-- START OF Provided records --

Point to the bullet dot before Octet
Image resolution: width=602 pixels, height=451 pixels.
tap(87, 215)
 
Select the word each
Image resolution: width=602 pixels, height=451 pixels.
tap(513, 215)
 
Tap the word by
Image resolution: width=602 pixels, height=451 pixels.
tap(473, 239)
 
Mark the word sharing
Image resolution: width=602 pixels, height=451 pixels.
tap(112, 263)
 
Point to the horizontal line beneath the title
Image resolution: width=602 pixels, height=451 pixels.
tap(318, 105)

-- END OF Provided records --
-- START OF Provided records --

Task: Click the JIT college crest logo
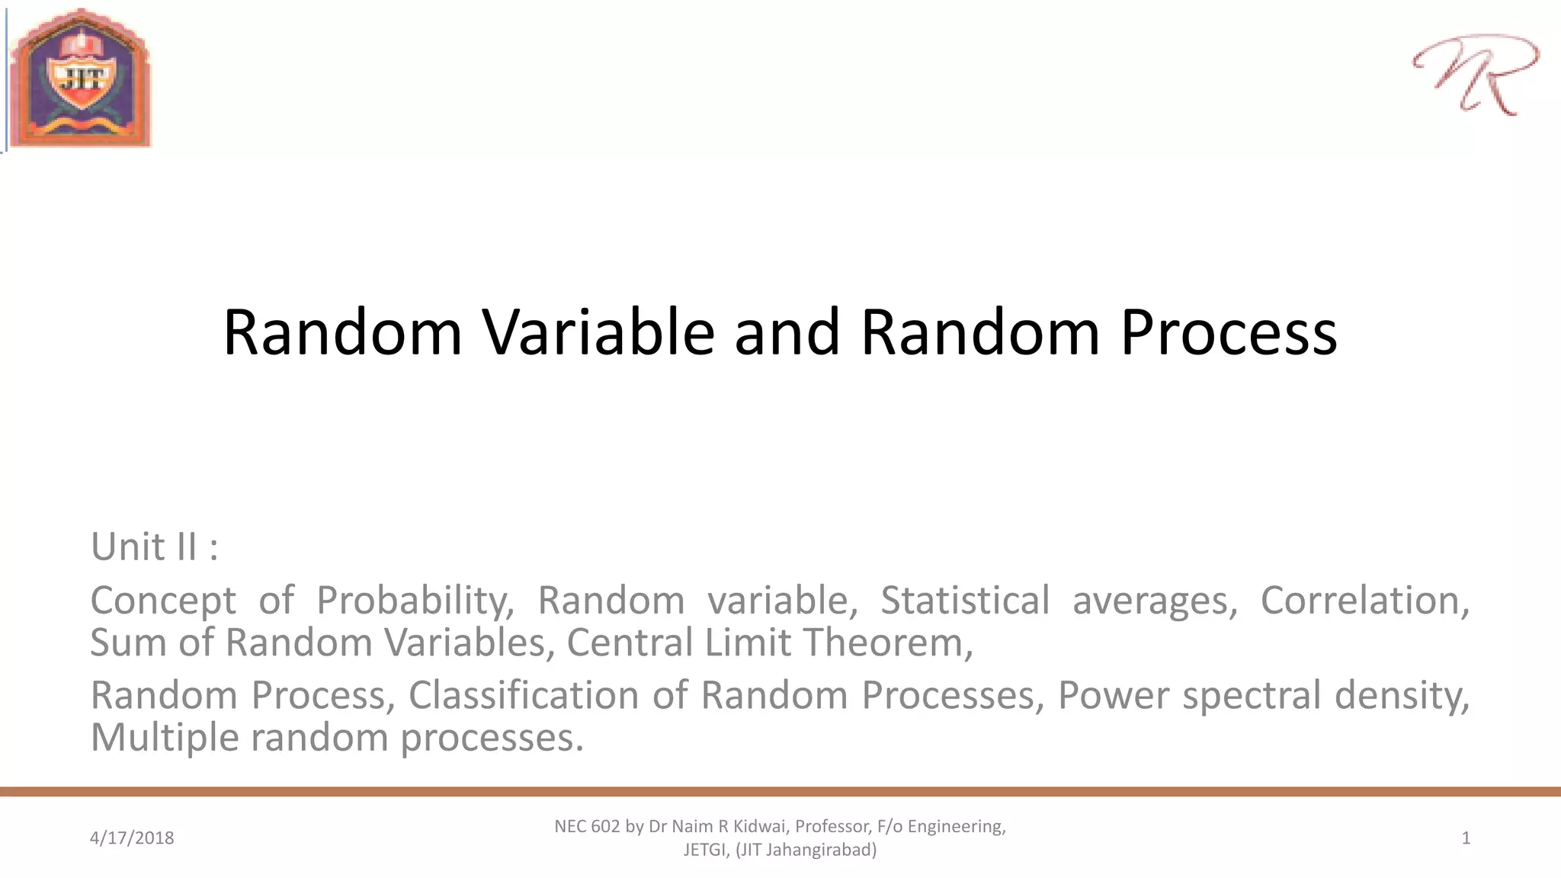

-- END OF Provided records --

» **Work required**: Repeat the listing starting at the line containing "Mark the word sharing" and ending at the line containing "tap(318, 105)", swapping "beneath" for "below" and leaving everything else unchanged.

» **Solution to this exercise**:
Mark the word sharing
Image resolution: width=602 pixels, height=451 pixels.
tap(112, 263)
 
Point to the horizontal line below the title
Image resolution: width=602 pixels, height=451 pixels.
tap(318, 105)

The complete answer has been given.